I will post the transcript just the same.

Transcript


LINDA McMAHON: A follow-up, Mr. Blumenthal. You've talked about you want to incentivize small businesses. Tell me something, how do you create a job?

RICHARD BLUMENTHAL: A job is created, and it can be in a variety of ways, by... a variety of people, but principally by people and businesses in response to demand for products and services. And the main point about jobs in Connecticut is we can and we should create more of them by creative policies. And that's the kind of approach that I want to bring to Washington.

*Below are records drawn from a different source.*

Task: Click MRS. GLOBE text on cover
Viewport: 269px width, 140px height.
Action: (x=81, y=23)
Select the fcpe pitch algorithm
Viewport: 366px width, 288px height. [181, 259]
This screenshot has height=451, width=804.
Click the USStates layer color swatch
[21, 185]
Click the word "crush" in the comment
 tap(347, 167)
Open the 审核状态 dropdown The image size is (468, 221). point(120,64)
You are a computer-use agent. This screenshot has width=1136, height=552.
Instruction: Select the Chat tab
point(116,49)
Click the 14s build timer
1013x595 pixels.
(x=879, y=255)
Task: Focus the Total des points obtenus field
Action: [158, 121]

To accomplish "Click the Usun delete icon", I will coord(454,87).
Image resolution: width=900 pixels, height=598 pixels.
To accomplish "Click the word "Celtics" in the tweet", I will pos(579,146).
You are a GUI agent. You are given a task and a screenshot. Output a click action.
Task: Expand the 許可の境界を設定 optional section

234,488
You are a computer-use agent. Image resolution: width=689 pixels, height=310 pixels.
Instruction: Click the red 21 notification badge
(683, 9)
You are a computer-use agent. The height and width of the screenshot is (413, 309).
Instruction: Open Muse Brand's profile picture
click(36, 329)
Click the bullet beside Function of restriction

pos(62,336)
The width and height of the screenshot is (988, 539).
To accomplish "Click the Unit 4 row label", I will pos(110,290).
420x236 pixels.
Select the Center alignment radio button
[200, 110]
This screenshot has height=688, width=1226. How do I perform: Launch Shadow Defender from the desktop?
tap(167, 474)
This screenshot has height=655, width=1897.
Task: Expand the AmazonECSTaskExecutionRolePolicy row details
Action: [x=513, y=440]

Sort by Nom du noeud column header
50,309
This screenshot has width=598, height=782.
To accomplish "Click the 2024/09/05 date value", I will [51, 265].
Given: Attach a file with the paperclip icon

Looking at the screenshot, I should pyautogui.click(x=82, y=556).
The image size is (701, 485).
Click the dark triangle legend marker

I have stood up for jobs when they've been at stake. I stood up for jobs at Alderman Motors when GM wanted to shut down that automobile dealership. I stood up for jobs at Pratt & Whitney when that company wanted to ship them out of state and overseas. I stood up for jobs at Stanley Works when it was threatened with a hostile takeover.

I know about how government can help preserve jobs. And I want programs that provide more capital for small businesses, better tax policies that will promote creation of jobs, stronger intervention by government to make sure that we use the 'Made in America' policies and 'Buy America' policies to keep jobs here rather than buying products that are manufactured overseas, as WWE has done.

McMAHON: Government, government government.

Government does not create jobs. It's very simple how you create jobs. An entrepreneur takes a risk. He or she believes that he creates goods or service that is sold for more than it costs to make it. If an entrepreneur believes he can do that, he creates a job.


video can be seen here,

http://freedomeden.blogspot.com/2010/10/linda-mcmahon-dick-blumenthal-debate.html

"While Blumenthal fumbled and bumbled his way through a simple question, McMahon nailed it.

She clearly stated what's required for success in business -- freeing entrepreneurs rather than restricting them and making them slaves of government. She explains the difference between achieving the American Dream and being held back by a massive, all-controlling government.

Dependency on the government isn't a founding principle of our nation.

America is about freedom from oppressive government control.

Blumenthal is for big government and less personal power.

McMahon is for empowering the individual, what once was known as the American Way."

vistesd

Hmmm . . .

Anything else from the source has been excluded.